**REQUIRED WORK**.
Extract the lines exactly, beginning at the line that contains "Select the 500MS/s sample rate box" and stopping after the line that contains "pos(312,1640)".

**GIVEN RECORDS**.
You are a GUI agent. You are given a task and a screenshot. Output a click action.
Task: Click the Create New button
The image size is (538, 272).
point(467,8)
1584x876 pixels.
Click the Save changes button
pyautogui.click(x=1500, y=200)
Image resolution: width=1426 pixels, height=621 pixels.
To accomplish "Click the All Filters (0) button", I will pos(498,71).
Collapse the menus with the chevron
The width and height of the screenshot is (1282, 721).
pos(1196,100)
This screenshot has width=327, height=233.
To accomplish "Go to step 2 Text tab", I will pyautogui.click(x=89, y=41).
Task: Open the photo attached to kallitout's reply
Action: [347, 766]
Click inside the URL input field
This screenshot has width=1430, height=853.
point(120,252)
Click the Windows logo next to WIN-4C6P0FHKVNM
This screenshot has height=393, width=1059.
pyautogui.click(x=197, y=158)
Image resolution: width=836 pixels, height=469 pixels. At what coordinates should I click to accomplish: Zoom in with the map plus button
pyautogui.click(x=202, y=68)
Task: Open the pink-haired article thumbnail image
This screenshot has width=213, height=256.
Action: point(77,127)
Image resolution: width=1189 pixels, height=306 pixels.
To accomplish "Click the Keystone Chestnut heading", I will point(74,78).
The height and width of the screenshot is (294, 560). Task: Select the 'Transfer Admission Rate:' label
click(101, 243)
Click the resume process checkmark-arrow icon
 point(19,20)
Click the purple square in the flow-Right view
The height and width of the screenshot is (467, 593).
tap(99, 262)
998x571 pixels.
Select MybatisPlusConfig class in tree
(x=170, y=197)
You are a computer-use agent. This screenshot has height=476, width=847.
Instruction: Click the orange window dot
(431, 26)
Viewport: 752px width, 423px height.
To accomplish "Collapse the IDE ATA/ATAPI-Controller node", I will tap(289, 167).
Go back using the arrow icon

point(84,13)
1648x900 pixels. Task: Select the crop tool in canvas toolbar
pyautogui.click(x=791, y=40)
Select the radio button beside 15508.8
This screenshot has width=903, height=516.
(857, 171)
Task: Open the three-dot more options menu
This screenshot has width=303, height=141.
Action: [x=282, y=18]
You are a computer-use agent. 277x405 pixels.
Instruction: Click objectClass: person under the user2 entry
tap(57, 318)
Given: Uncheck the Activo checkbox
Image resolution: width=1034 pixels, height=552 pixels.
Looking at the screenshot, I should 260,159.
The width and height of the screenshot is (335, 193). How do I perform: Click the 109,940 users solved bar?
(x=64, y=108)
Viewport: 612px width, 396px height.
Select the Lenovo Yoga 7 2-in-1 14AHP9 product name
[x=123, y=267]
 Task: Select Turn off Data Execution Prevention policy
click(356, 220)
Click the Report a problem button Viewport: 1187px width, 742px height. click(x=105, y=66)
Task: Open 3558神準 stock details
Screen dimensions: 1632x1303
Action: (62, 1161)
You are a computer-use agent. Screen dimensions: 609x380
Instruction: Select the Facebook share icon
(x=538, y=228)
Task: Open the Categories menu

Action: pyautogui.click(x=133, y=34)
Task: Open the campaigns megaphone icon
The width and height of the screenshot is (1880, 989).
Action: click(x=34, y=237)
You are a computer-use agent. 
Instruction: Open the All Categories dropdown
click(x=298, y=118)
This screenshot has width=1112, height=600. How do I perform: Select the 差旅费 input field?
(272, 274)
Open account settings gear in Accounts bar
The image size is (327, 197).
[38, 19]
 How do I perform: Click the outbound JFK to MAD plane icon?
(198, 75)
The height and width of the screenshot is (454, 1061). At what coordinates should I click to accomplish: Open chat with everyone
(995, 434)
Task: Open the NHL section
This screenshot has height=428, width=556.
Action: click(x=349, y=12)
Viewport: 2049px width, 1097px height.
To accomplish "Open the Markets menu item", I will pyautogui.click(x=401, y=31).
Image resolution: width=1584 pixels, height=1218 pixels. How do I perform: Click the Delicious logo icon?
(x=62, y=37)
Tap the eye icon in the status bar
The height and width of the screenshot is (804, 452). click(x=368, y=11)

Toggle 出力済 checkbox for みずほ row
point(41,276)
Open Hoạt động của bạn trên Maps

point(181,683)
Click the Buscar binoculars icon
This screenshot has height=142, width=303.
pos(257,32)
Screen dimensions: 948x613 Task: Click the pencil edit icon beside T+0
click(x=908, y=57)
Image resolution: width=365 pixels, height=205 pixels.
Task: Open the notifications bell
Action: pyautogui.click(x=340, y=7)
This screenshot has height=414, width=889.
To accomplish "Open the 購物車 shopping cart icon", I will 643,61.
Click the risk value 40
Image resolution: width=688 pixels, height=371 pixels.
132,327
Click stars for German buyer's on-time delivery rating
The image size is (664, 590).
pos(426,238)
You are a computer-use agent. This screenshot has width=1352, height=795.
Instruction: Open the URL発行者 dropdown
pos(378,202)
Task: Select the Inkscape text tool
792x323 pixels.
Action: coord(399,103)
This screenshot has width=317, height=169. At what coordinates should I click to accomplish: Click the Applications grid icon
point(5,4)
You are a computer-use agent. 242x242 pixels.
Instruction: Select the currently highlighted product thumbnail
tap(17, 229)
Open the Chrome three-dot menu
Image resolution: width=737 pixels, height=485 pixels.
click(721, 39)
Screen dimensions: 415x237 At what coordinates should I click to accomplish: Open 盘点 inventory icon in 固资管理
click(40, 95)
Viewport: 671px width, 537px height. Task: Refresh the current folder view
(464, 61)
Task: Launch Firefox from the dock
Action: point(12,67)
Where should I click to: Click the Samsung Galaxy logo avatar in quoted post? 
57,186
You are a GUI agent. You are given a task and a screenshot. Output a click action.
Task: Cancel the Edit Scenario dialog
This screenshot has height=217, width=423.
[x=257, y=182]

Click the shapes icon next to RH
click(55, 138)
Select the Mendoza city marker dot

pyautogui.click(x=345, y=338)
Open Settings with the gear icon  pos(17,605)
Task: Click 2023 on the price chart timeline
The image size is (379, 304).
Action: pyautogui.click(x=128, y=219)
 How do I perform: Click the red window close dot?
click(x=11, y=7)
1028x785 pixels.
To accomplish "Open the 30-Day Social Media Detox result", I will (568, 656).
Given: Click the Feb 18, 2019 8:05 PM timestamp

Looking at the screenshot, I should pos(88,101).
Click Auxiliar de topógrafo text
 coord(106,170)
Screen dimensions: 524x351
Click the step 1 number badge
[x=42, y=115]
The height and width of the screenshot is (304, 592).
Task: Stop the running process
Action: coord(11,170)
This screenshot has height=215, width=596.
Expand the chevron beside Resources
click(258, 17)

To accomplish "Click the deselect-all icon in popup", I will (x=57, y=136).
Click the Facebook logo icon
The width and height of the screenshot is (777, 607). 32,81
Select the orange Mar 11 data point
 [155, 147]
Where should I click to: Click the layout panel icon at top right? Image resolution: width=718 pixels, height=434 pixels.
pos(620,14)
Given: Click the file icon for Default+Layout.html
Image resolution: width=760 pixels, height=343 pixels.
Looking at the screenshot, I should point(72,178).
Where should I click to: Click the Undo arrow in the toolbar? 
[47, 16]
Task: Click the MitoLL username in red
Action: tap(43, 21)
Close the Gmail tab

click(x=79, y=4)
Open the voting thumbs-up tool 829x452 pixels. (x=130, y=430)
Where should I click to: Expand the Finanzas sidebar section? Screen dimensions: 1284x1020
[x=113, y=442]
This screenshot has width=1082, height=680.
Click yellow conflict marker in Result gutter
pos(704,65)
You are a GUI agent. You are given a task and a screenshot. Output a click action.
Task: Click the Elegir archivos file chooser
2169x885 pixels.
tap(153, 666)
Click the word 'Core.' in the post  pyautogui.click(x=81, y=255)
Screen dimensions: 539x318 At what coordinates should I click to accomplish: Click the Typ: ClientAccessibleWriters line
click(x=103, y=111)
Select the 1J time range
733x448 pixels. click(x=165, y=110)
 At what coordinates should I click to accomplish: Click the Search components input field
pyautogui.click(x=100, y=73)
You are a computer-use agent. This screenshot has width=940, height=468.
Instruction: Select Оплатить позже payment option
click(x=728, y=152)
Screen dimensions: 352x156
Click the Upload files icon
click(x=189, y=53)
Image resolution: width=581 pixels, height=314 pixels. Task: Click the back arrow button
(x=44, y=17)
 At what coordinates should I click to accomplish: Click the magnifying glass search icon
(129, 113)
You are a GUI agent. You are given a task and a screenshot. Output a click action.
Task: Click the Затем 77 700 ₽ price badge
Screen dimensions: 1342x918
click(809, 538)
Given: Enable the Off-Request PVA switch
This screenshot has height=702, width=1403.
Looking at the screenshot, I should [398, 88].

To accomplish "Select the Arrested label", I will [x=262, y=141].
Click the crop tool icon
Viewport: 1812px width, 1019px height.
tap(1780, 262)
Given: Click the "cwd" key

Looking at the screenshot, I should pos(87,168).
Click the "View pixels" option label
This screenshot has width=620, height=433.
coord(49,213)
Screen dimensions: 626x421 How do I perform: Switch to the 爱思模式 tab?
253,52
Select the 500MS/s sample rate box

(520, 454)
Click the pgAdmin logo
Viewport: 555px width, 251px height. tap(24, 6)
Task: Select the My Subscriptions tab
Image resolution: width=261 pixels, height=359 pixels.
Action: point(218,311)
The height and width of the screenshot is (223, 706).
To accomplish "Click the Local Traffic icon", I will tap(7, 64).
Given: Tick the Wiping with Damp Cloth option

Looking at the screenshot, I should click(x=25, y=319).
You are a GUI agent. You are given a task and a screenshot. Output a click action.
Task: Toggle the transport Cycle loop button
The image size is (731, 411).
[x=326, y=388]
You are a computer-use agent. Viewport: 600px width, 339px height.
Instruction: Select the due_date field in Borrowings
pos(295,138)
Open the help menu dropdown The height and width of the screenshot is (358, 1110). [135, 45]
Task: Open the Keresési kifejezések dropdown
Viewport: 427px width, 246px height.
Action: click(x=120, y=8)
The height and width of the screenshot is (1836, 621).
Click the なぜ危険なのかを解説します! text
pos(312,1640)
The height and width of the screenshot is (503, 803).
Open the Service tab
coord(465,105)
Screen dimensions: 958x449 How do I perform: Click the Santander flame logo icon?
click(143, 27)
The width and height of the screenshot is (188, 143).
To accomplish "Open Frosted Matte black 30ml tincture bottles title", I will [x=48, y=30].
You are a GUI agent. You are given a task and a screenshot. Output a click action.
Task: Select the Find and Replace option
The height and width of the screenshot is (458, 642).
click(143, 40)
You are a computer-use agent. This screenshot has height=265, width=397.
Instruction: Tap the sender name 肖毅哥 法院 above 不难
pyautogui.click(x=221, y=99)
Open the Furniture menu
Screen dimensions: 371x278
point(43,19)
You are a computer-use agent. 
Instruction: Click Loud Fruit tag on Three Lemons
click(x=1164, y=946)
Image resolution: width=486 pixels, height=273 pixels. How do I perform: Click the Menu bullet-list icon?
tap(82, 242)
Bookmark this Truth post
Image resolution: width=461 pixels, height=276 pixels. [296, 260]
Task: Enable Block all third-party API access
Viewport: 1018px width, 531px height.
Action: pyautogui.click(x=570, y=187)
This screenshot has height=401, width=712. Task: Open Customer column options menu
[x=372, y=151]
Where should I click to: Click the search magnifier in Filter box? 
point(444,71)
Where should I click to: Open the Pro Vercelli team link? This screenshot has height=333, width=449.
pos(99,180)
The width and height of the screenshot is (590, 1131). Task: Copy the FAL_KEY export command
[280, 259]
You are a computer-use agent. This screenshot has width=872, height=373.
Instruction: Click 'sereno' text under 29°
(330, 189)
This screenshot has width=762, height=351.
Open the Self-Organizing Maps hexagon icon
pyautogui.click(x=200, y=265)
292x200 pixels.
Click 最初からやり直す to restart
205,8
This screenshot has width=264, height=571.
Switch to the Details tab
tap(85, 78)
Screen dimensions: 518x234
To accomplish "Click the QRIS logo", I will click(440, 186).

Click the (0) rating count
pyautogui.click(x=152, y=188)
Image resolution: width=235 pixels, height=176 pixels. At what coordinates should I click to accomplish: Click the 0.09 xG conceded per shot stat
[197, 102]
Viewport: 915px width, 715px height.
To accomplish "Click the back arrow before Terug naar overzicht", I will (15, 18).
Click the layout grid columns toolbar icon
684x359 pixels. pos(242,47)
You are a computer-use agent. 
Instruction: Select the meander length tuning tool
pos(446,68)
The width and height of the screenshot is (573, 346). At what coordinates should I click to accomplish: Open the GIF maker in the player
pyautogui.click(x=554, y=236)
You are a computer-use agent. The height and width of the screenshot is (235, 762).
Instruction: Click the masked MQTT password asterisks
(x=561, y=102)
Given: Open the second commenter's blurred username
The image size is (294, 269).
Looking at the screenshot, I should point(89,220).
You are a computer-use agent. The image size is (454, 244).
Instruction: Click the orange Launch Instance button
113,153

**REPLY**.
Select the 500MS/s sample rate box

(520, 454)
Click the pgAdmin logo
Viewport: 555px width, 251px height. tap(24, 6)
Task: Select the My Subscriptions tab
Image resolution: width=261 pixels, height=359 pixels.
Action: point(218,311)
The height and width of the screenshot is (223, 706).
To accomplish "Click the Local Traffic icon", I will tap(7, 64).
Given: Tick the Wiping with Damp Cloth option

Looking at the screenshot, I should click(x=25, y=319).
You are a GUI agent. You are given a task and a screenshot. Output a click action.
Task: Toggle the transport Cycle loop button
The image size is (731, 411).
[x=326, y=388]
You are a computer-use agent. Viewport: 600px width, 339px height.
Instruction: Select the due_date field in Borrowings
pos(295,138)
Open the help menu dropdown The height and width of the screenshot is (358, 1110). [135, 45]
Task: Open the Keresési kifejezések dropdown
Viewport: 427px width, 246px height.
Action: click(x=120, y=8)
The height and width of the screenshot is (1836, 621).
Click the なぜ危険なのかを解説します! text
pos(312,1640)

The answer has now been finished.